前田さんは、20年余り前に山海留学制度の「里親」をやったことがある。先日亡くなった夫も当時は元気で、鹿児島市内の小学4年と5年の兄弟を預かった。1学期間「わが子と同様に暮らした」が、夫が体調を崩したため、夏には中止した。

「でも、その子たちは20年経ってから、タイムカプセルを掘り返すために小学校に戻った時に、うちに寄ってくれたんですよ。うれしかったあ。自分の3人の子たちより、一回り下。子育てにいろんな反省があったけれど。きちんと怒れる里親じゃなくっちゃ、と思ってる。もう主人もいないし」

■転入者と転出者

 島北部の集落にある、「イギリス坂」を上ったところにある一軒家は「広いから、2,3人は預かれる」と話す前田さんだが、周囲には「里親」がたくさんいる。「地域のみんなで育てるんです。みんながきてくれる。うちの兄夫婦と、主人のいとこの妻とその姉も里親。中学の修学旅行以来つきあっている小宝島と諏訪之瀬島の同級生も3人ずつ預かってるわよ」

 今年、最高の42人となった「山海留学生」は、1991年に始まって以来述べ419人がやってきた。2002年に初めて二けたの10人となり、一昨年で初の30人、昨年33人。宝島小中学校(全校23人=小学生18、中学生5)には、4年目と3年目が一人、2年目が3人いて、今年2人が加わった。「新入生にどんな子が来たか、島のみんなが知っているわよ」と前田さんは言う。

 ただ、留学生は「人口増」の要因にはなるが、高校に進学するときは、島を離れる。同村の定住対策室の担当者によると、最近3年間では転入者の定住率が約7割だという。

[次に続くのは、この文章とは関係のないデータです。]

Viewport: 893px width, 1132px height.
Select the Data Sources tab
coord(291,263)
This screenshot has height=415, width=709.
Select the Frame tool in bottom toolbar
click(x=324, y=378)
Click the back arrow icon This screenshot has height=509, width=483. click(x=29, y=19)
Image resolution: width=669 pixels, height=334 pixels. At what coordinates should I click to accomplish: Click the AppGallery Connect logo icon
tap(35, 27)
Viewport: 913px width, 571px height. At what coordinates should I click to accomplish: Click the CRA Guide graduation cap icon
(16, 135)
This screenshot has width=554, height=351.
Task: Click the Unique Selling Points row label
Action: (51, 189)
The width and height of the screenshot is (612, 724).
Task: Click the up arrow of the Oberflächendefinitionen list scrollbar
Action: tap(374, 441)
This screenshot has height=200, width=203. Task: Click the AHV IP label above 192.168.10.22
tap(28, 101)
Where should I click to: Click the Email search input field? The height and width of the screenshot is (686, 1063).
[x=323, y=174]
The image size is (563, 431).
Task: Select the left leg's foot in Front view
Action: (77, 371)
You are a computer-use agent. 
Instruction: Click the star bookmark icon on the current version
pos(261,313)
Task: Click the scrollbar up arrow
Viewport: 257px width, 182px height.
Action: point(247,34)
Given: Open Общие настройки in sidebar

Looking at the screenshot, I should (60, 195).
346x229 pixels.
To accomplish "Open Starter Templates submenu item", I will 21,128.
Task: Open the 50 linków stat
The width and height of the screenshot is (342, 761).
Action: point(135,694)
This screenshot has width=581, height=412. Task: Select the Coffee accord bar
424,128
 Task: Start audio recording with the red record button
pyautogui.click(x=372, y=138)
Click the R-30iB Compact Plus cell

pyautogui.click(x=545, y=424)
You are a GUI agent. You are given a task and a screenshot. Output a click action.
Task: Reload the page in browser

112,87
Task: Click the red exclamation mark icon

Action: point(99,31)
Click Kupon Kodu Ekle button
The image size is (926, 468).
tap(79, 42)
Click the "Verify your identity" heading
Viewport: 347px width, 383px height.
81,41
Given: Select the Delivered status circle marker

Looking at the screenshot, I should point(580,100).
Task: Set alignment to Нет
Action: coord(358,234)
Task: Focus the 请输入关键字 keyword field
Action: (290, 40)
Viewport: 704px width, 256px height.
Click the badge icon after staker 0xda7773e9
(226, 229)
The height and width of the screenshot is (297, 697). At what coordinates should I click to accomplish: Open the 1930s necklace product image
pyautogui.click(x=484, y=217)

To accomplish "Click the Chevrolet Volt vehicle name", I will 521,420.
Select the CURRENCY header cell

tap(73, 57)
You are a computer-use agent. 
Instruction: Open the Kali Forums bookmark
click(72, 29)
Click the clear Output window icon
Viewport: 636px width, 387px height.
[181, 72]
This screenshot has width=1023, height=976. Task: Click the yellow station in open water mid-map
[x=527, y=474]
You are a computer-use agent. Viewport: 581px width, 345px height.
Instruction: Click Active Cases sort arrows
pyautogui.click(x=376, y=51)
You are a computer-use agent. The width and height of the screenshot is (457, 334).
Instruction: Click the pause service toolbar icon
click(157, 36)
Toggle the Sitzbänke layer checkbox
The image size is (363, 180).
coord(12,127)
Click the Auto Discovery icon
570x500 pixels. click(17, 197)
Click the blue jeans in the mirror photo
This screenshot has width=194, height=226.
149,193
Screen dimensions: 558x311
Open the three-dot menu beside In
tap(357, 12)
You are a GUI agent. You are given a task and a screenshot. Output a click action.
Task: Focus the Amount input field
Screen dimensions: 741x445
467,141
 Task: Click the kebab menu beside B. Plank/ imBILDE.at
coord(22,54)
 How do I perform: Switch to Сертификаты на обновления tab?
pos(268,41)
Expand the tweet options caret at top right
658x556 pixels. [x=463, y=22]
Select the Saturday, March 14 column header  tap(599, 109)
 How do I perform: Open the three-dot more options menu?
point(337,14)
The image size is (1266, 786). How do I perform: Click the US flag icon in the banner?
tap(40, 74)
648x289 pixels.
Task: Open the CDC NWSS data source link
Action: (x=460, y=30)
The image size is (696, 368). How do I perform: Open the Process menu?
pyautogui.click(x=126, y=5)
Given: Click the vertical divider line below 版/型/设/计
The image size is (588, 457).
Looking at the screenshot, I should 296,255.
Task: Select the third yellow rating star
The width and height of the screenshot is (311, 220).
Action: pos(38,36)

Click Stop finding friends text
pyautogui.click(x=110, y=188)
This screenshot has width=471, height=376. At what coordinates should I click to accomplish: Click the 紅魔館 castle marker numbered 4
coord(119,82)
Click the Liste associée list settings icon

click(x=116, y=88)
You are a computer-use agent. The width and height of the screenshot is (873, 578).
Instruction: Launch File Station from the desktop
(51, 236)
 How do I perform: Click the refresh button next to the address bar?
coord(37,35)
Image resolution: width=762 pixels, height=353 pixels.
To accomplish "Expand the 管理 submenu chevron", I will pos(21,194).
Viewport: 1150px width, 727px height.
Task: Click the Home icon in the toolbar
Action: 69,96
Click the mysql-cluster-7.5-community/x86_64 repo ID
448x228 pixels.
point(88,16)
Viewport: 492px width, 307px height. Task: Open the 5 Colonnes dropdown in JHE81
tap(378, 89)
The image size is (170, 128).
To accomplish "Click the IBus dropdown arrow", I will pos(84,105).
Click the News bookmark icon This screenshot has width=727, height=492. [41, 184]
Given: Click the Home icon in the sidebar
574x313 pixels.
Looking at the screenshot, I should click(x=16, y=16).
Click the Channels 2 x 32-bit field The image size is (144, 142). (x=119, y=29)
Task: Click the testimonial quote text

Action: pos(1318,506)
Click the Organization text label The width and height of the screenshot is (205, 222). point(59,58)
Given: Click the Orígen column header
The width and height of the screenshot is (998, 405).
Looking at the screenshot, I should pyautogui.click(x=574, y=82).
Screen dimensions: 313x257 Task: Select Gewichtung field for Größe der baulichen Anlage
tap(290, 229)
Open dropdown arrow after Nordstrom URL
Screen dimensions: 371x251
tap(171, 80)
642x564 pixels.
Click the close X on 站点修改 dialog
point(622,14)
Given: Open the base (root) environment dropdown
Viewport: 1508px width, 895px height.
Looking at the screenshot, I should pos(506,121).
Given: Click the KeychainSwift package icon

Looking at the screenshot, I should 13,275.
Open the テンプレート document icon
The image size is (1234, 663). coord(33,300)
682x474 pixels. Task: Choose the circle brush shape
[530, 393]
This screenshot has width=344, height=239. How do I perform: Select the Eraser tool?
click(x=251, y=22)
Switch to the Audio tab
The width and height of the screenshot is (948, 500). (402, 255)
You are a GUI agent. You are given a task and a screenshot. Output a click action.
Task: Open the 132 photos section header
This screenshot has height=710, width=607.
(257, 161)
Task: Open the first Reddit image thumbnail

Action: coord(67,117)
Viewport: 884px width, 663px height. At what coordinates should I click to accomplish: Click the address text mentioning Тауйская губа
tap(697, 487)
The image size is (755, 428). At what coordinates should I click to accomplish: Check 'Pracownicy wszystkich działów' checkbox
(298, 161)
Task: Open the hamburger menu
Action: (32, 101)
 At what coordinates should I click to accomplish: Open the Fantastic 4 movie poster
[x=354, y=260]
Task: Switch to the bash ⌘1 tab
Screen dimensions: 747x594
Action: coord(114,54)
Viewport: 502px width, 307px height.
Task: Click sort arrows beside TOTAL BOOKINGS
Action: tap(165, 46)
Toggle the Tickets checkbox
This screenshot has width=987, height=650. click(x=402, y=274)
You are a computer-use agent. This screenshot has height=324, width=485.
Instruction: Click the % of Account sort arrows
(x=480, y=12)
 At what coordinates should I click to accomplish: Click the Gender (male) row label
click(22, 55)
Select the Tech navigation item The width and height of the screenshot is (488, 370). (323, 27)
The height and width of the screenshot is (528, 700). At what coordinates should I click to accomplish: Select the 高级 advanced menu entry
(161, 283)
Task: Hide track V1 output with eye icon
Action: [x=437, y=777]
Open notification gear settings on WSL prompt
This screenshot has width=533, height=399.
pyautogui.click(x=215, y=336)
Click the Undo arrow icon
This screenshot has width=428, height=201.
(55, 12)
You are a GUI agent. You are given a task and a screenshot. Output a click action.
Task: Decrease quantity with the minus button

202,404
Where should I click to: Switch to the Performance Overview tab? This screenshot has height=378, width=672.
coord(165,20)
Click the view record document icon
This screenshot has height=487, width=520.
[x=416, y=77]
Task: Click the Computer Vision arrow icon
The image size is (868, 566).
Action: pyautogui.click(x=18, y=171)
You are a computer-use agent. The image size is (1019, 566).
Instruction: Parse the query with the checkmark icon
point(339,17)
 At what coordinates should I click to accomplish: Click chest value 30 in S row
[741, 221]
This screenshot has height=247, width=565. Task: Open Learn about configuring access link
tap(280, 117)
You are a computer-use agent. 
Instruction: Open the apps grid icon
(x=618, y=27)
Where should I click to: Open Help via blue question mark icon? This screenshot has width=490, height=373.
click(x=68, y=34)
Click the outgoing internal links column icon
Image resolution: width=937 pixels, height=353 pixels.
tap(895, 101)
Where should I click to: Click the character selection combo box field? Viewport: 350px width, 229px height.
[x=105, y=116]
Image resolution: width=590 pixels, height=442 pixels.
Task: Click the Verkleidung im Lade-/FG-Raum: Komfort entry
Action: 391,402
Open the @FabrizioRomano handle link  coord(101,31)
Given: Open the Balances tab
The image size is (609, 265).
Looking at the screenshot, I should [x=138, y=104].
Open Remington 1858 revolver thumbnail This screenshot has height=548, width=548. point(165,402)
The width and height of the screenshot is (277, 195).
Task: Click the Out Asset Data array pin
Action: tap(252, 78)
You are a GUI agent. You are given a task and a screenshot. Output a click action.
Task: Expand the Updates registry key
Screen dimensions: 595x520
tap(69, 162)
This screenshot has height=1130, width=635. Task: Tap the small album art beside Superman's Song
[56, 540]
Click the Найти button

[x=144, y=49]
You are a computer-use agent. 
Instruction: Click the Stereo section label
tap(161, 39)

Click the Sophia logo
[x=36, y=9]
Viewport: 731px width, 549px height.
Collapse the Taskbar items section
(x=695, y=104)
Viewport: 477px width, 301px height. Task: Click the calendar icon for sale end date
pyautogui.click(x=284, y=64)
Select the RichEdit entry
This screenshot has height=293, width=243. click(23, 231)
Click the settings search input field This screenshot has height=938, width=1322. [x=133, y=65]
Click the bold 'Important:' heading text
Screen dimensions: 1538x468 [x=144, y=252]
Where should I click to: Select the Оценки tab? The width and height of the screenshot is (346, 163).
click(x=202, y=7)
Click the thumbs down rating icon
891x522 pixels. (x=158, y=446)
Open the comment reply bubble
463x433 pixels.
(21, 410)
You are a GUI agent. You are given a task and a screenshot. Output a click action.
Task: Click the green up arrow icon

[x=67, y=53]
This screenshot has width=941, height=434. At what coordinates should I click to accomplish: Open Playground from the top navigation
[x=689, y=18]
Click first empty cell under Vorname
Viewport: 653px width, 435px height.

 せっかく移住した人たちにはできるだけ長くいてもらおうと、同対策室は2年前に、定住サポート推進委員会を各島の住民で組織。農業や漁業、畜産などの独立した職業に就けるよう支援に力を入れている。また、Iターンばかりでなく、島で生まれた人たちの「Uターン」にも積極的な財政支援を、という声も少なくない。島の「これから」がかかっている。(ジャーナリスト・菅沼栄一郎)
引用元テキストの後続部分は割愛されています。